Dear Tom Boellstorff,
Your question, “What can ethnography tell us about the virtual worlds?” automatically caught my attention because it unveiled how virtual worlds can be seen as legitimate sites of culture, and since virtual worlds are meaningful sites for social action, cultures in the virtual worlds exist whether we like it or not. I thought your research to this question was done very fairly because you were not concerned to determine if the woman you were talking to was “really” a man in the actual world or if two different people were controlling “her” because most SL residents do not have these answers either. You truly took advantage of the open-endedness of SL.
Daniel Miller and Don Slater’s notion of how Internet technologies are being understood and assimilated somewhere in particular is so relevant in terms of SL because “online cultures are ultimately predicated upon actual-world cultures, an assumption sometimes methodologically operationalized by efforts to meet residents of virtual worlds in the actual world, although researchers have long noted the difficulty of ascertaining actual-world identities” (Boellstorff 62). Even though people know that they cannot know who the people are offline, people in the virtual worlds are still determined to address the actual world- the actual world meaning the only “real” social world. Relating to this topic, I can imagine that the way my cousins participate in SL would differ from the way I differ from SL because events, identities, issues, and ideas in virtual worlds derive and are referenced from the real world.

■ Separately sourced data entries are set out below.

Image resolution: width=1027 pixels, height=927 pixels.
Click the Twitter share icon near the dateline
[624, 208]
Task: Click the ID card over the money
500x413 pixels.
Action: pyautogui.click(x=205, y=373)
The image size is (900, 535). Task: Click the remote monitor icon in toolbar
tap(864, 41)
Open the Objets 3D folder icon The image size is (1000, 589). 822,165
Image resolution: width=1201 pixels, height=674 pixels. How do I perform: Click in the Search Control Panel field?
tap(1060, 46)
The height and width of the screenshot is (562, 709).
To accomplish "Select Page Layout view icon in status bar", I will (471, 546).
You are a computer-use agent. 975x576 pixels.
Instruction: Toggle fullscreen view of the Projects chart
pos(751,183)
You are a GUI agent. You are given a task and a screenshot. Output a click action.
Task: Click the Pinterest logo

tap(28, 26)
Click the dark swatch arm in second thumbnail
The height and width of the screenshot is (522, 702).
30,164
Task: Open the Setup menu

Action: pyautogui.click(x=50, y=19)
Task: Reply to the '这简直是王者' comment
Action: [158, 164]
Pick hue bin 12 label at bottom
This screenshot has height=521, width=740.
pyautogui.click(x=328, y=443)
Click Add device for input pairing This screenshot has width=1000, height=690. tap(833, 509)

I strongly agree with your statement, “participant observation is the central methodology for ethnography because it does not require the aspects of culture be available for conscious reflection,” because researchers can become involved in crafting events as they occur, for participant observation is itself a form of techne. Many aspects of culture are imperfectly available for conscious reflection because they take the form of common sense. I also was in the same position as you when you noticed that all of this experience did not give you a totalizing understanding of SL because you realized ethnographic knowledge is situated and partial because so many of the other residents have been immersed in SL much longer than you and had much more knowledge of this virtual world that something second nature to them might have seemed like a difficult task for you and me. Very fascinating article and great insight about investigating the virtual human through the lens of an anthropologist.